**Work to be completed:**
From the line with "Open the Breakfast mug icon" to the line with "Screen dimensions: 422x750", retype every line exactly, including those two, and leave out the rest of the data below.

**Information:**
►

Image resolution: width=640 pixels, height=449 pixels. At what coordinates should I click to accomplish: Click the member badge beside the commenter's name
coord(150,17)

◄
►

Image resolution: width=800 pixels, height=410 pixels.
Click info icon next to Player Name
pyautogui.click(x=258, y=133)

◄
►

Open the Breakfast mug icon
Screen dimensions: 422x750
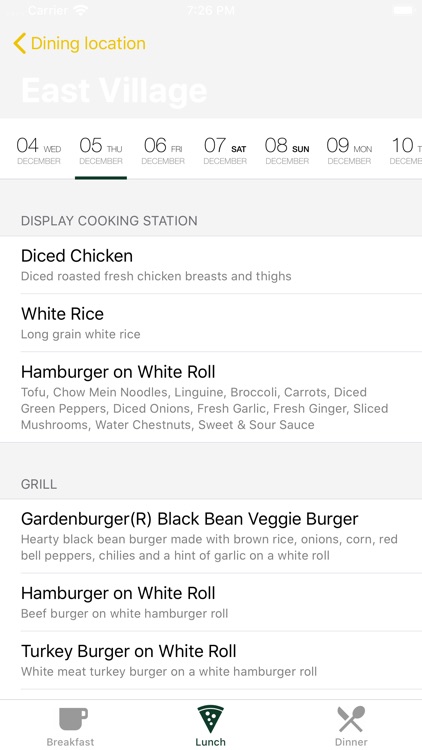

◄

**Task answer:**
Open the Breakfast mug icon
Screen dimensions: 422x750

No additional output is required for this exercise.